◆ **PAGE TEXT**
"""
The U.K. FTSE 100 Index rose 2.0%, France's CAC-40 Index climbed 2.8%, Germany's DAX Index and Italy's FTSE MIB Index gained 2.5%, Spain's IBEX 35 Index increased 0.9%, and Switzerland's Swiss Market Index traded 0.7% higher.


Asia mostly higher amid China's optimism


Stocks in Asia finished mostly higher, with markets in Hong Kong leading the way. Tech and consumer cyclical stocks surged amid increased optimism over lingering rumors of a potential end to China’s zero-COVID strategy, despite the government's attempts to dispute the reports. The speculation surrounding China’s potential end to its policy sparked a great deal of interest as the country continues to try to stabilize its economy, which has been hampered by COVID-induced lockdowns. Schwab's Jeffrey Kleintop provides commentary on China's situation in his article, China Q&A: Top 5 Questions, discussing various topics, including inflationary concerns, currency movements, government policies, and more.

The market action came despite yesterday's uneasiness following a number of recent central bank tightening globally, with the Fed's rate hike on Wednesday joining the Reserve Bank of Australia’s (RBA) decision to raise interest rates by 25 bps for a second-straight meeting, and forceful moves from the BoE and ECB. Aggressive monetary policies outside Japan and China have led to volatility in the bond and currency markets to add to the choppiness in the markets. In light economic news, Japan's services PMI moved further into expansion territory and above expectations.

Japan's Nikkei 225 Index was the lone outlier, falling 1.7% in a return to action following yesterday's holiday and amid some strength in the yen. The Hong Kong Hang Seng Index rallied 5.4%, and China's Shanghai Composite Index jumped 2.4%. South Korea's Kospi Index traded 0.8% higher, Australia's S&P/ASX 200 Index gained 0.5%, and India's S&P BSE Sensex 30 Index advanced 0.2%.


Stocks kick off November on a Sour Note.
"""
◆ **DATA TO EXAMINE**
"""
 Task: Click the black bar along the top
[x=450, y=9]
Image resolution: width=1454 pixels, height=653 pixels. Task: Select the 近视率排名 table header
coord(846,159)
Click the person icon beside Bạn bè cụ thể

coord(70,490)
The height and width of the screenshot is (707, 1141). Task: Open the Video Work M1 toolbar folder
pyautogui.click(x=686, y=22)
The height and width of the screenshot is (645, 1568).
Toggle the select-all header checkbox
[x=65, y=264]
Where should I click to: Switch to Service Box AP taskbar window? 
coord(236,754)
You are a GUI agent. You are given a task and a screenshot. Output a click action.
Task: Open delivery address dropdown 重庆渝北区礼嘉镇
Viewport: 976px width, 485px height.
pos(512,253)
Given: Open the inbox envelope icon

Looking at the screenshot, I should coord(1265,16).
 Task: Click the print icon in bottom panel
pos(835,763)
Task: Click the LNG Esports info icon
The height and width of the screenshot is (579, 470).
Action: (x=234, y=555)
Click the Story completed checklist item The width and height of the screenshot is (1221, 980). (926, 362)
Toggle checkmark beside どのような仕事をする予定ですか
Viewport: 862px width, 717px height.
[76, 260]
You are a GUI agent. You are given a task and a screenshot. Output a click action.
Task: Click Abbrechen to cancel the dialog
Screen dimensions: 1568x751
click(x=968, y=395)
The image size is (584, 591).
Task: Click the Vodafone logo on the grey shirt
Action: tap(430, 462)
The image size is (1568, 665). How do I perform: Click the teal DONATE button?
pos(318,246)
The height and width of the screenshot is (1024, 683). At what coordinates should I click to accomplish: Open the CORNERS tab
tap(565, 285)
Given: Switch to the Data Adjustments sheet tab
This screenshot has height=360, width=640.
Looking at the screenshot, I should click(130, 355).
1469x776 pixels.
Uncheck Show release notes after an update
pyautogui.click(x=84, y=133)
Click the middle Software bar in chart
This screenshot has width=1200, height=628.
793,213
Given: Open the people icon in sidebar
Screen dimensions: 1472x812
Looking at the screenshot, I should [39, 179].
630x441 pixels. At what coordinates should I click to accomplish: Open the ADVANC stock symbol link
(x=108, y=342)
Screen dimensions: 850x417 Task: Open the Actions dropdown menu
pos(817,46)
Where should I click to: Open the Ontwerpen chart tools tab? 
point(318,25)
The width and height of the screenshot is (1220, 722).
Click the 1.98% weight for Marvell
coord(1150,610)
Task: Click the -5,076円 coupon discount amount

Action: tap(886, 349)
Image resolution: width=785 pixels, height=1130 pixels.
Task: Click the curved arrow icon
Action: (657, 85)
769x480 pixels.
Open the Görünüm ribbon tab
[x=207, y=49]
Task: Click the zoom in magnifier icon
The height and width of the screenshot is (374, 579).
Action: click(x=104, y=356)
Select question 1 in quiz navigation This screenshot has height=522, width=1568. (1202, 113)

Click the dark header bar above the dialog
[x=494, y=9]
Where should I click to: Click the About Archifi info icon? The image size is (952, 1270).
"""
◆ **PROBLEM**
What comes next in the stock market report? Write its continuation, picking up right after its final line. The records come from a separate source.

◆ **RESULT FOR THIS TASK**
Despite ending the week on a positive note, the U.S. markets posted solid weekly losses after notching three weekly gains out of four to cap off a strong October performance. Mixed earnings results this quarter have contributed to the uncertainty, while the Fed upped the target for its fed funds rate by 75 bps for a fourth-straight time and offered hawkish commentary of yet more to come, putting upward pressure on Treasury yields. As such, the rise in rates and the volatility in the greenback have added to global economic pressure and have threatened corporate profits, as discussed in the latest Schwab Market Perspective: No Stopping the Fed. Meanwhile, economic news didn't help matters, as reads on manufacturing and services activity, both nationally and regionally, slowed, and jobs data released throughout the week continued to show that the labor market remains tight, which was also reiterated by the Fed in its statement released with its monetary policy decision.

Next week, Q3 earnings season will continue to roll on and likely be the focus, and while the economic calendar will be somewhat light, it will still hold some key reports that could move the markets. The week will start off slow, with consumer credit and NFIB Small Business Optimismgetting things rolling. However, the first look at the October inflation picture is likely to attract increased attention, particularly with inflation a driving factor in the aggressive central bank moves across the globe, courtesy of the Consumer Price Index (CPI). Meanwhile, initial jobless claims for the week ended November 5 will also hit the tape, as well as the preliminary University of Michigan Consumer Sentiment Index for this month. Fedspeak will also likely be of interest, with a number of Fed officials slated to provide commentary.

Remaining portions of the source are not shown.